If you want to use the Vocoder in the new VCS studio (6.76),
please check this page: B&K Vocoder User manual
To create this Vocoder will be a big project that consists of two original B&K Band Pass Filter Sets Types 1615 (see photo) in combination with a 32×32 OSC controlled audio matrix – the CompLex. The 3rd octave B&K-filters are made in the 1970’s and make use of real big coils. This makes the sound of these bandpass filters very unique. Since we have a few of these filters and we can use the OSC-controlled audio matrix to change the routing, the whole device will be an interesting composing tool for the department of Sonology. See also the block schematic below.
Two identical Bruel & Kjear Bandpass filter 1615:
First block schematic of the B&K Vocoder:
Short description of this block schematic::
The speech input signal will be split into 20 different frequency parts – the actual spectral characteristic. These separate split frequency parts will be converted to an envelope by a so called Amplitude Demodulator (or amplitude follower). These 20 x AMD’s will ‘follow or rectify’ the amplitude of the audio signal and create a low frequent control signal, that is a representative of the actual amplitude. The 20 different ‘envelopes’ will be connected to an audio-matrix (the extended CompLex ;-).

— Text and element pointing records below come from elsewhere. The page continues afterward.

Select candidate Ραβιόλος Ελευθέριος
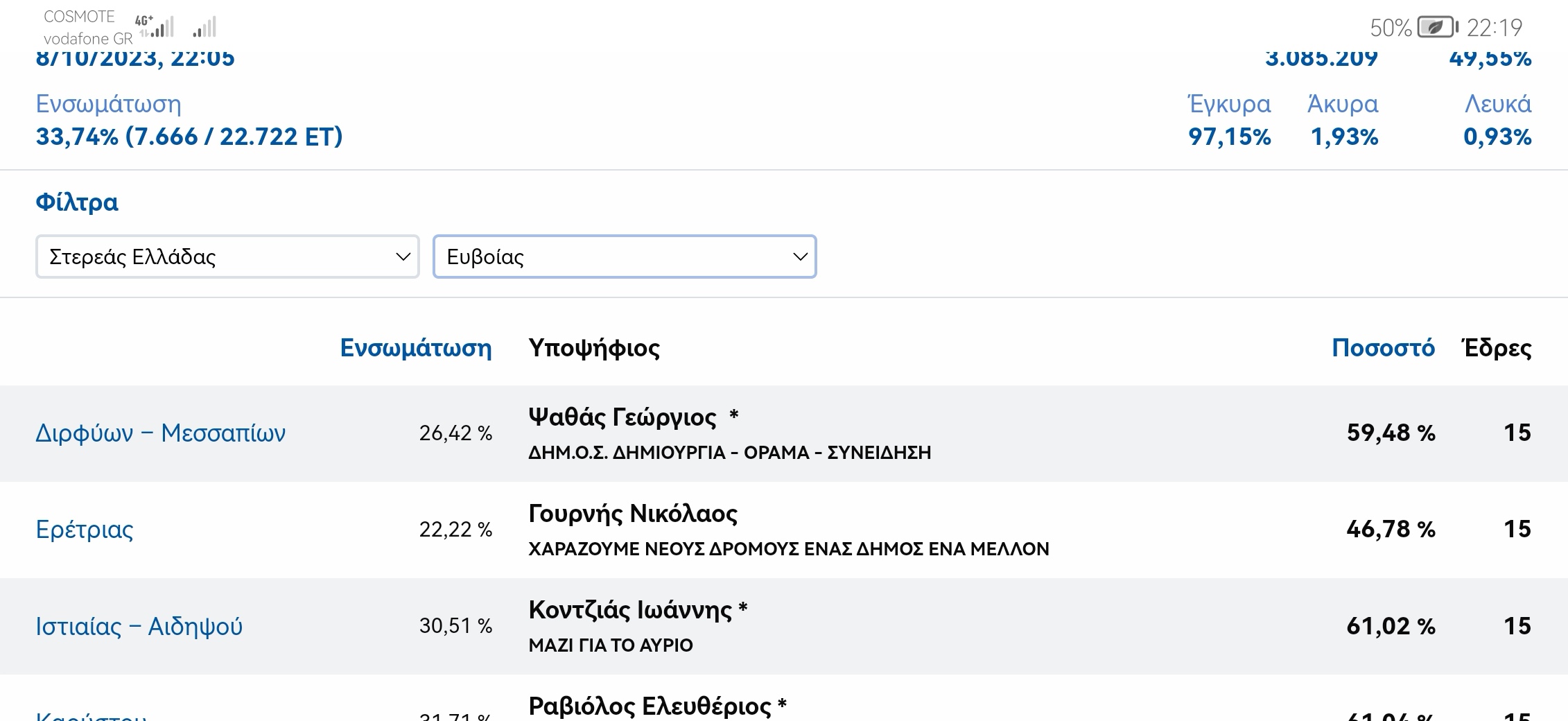tap(649, 706)
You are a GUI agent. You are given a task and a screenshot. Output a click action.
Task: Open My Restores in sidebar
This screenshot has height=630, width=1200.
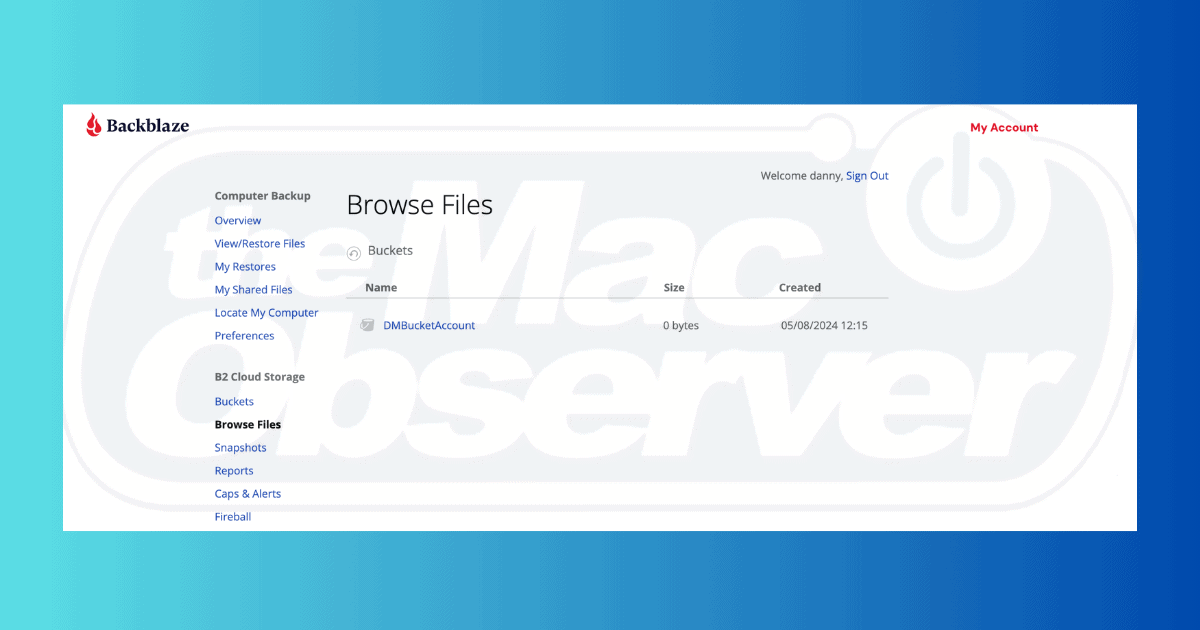pos(245,267)
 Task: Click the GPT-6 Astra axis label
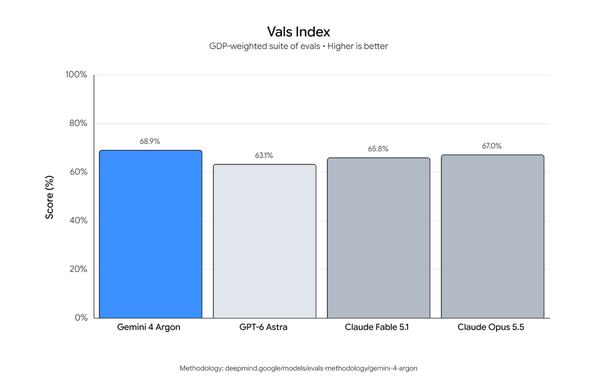tap(263, 327)
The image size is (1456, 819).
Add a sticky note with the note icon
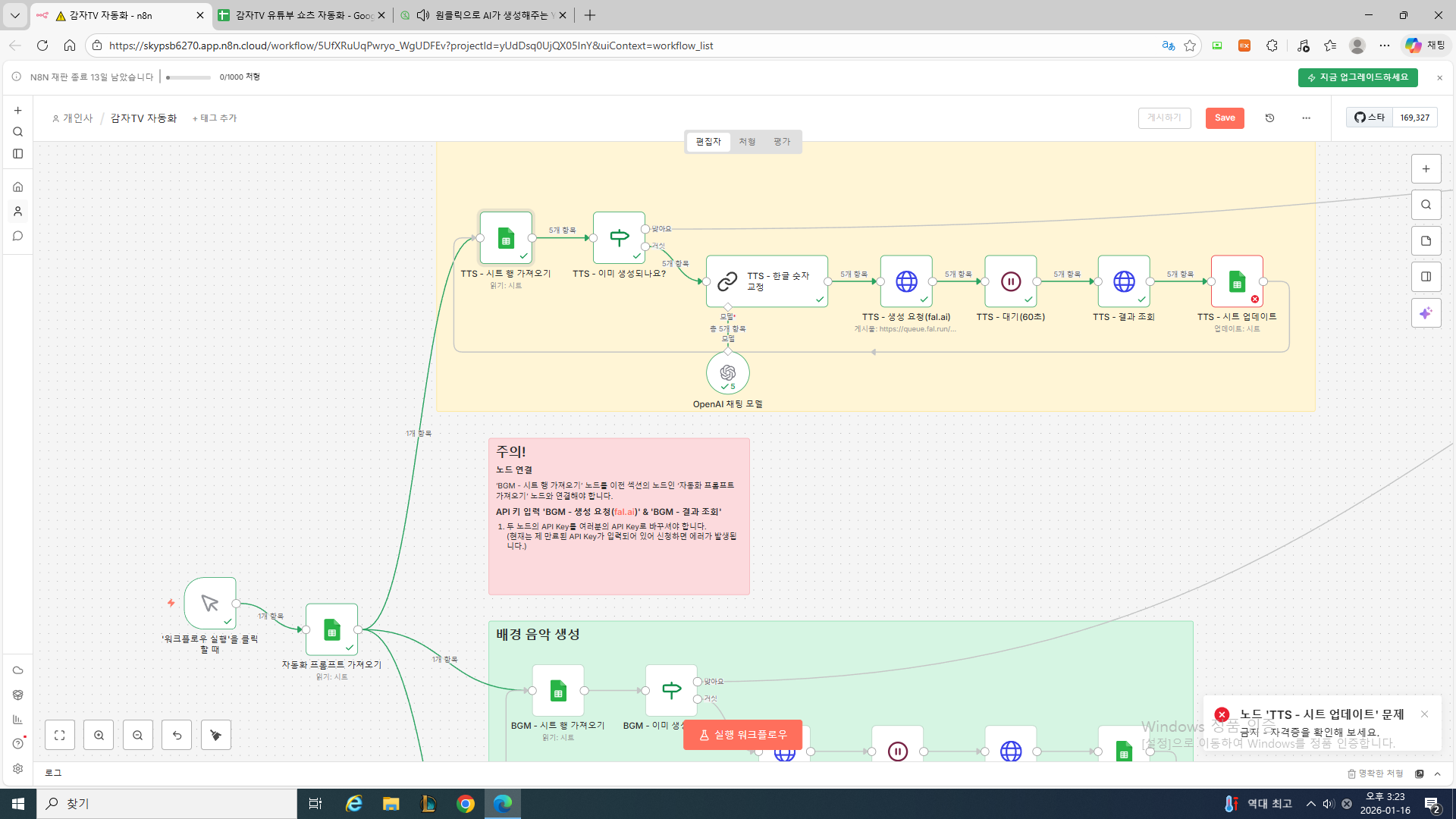[1426, 241]
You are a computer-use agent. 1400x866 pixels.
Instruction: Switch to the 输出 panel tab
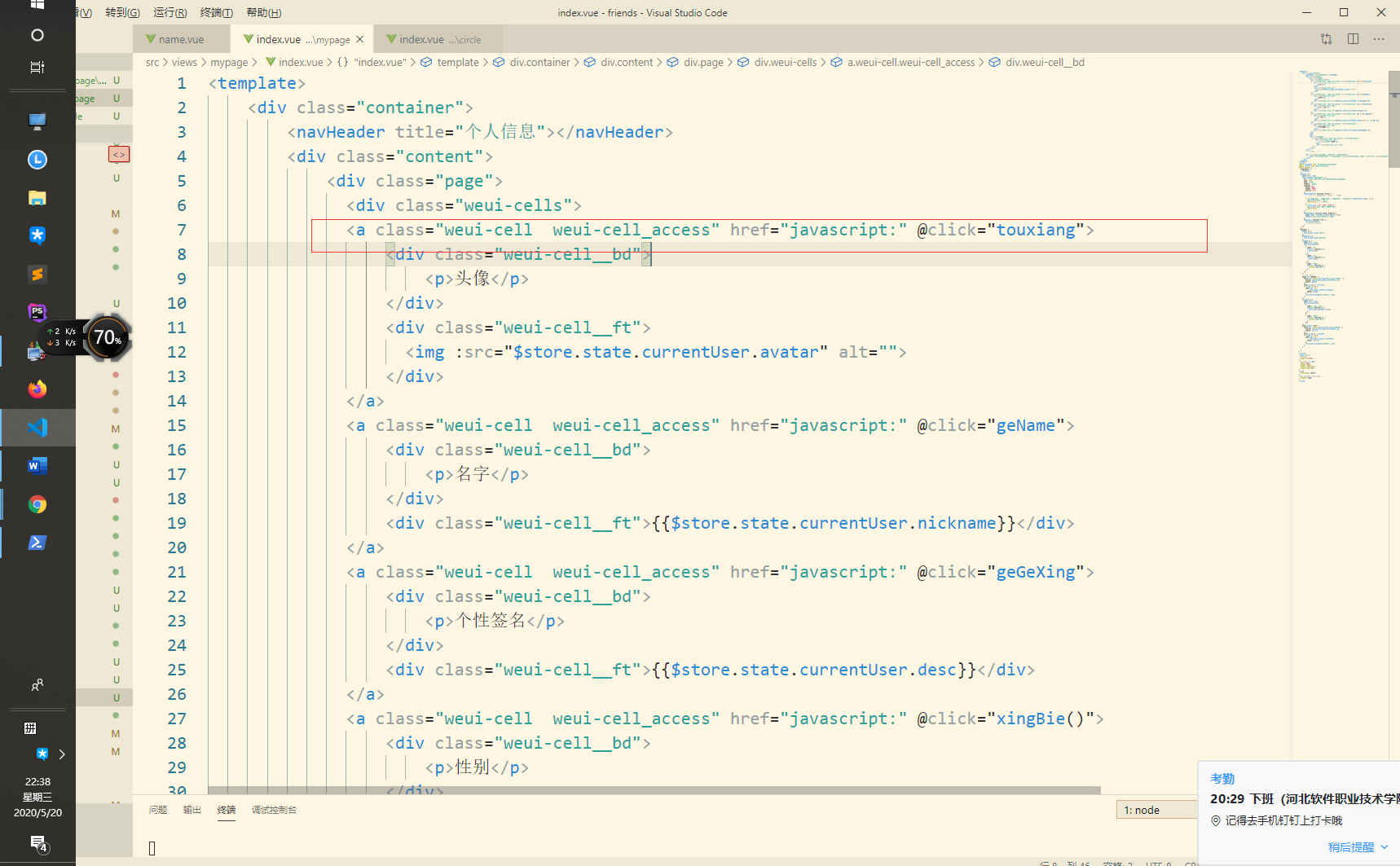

On the second input a miscellaneous signal (music, or whatever is available) can be connected. This second signal is equally split into 20 single frequency’s – exactly like the speech input. All separate split frequency parts of the second signal are now linked to 20 x AD633 ‘multiplier chips’. If the audio matrix is set to In1 = Out1, In2 = Out2, …, In20 = Out20, the 20 different amplitudes of the ‘speech’ input signal are now multiplied (modulated) with the same split frequencies of the second input.
The interesting part of this design is that we can change the audio-matrix on the fly with OpenSoundControl (OSC) or with other analogue signals and so changing the route of the control voltages. For example the envelope of the 1kHz band of the speech can now be connected to the 20Hz band of the second input. This will really create very interesting (musical) results.
Double AMD (Amplitude Demodulators or Envelope followers)
The AMD used in the B&K Vocoder is developed at Sonology in the 1970’s. It is an amplitude follower that uses double sided rectification and also the ‘speed’ of the follower can be adjusted by setting different capacitor values. So for lower frequencies the follower can be set ‘slow ‘(F=10 / 0,7Hz). For mid- and higher frequencies the speed can be set to F=40(2,8Hz) of F=160(11,3Hz).The PCB of the AMD consists of two identical amplitude followers. In the circuit below only one channel is shown.
From input1 the audio-signal (through C2) is inverted with IC2B. IC2A is not in use in this board and is connected to ground. Both the inverted- and original signal are connected to the opamp-pair IC4A en IC4B where the diodes as part of the feed-back loop realise a double sided rectification. IC4C and IC4D are two active low pass filters placed in series (creating a steeper slope). The values of the capacitors determine the cut-off frequency and thus the ‘speed’ variable F (see table).
Bottom layer (soldering side)
Top layer (component side)
Pre-amp and VCA Design:
This circuit is the part of conditioning the signals and has to be build many times. First of all, the upper two opamps (LM358) convert the 0-5V values from the DAC board into -1V / +1V . This range is needed to control the VCA V2164 and have the full amplification range (around 40dB). It seems a complex solution for a simple conversion, but this design can still be adjusted in its behaviour when it is realised.
From the DAC the 0-5V is divided into 0V to +2V and inverted in the first opamp on the left to 0V- (-2V).
With the second opamp on the right the offset and amplification can be set. The output is directly connected to the CTL input of the V2164.
The lower two opamps (TL072) condition and amplify the signals coming from the B&K filters. The V2164 is a Voltage Controled Amplifier (VCA) and has a maximum amplification in this setup of around +38dB. The amplification can be set with OSC (OpenSoundControl) or through a locally mounted potentiometer on the front.
This is the Printed circuit board layout with the location of the connections. It is a quad-VCA board – so 4 times the circuit as drawn above. In the middle the VCA chip itself, the V2164D. This is a clone of the Analog Devices SSM2164 chip – which is out of production.
Bottom view pcb:
Top view pcb:
The Quad Matrix setup
To be able to create a matrix that has 32 inputs and 32 outputs, we need to combine four 16×16 chips. like shown below. Matrix number 1 represents input X0-X15 and output Y0 – Y15. Both inputs and outputs are also linked to matrix 2 and matrix 3. Matrix 2 represents X16-X32 and output Y0 -Y15.
So with 4 x AD75019 we can create a matrix of 32 x 32.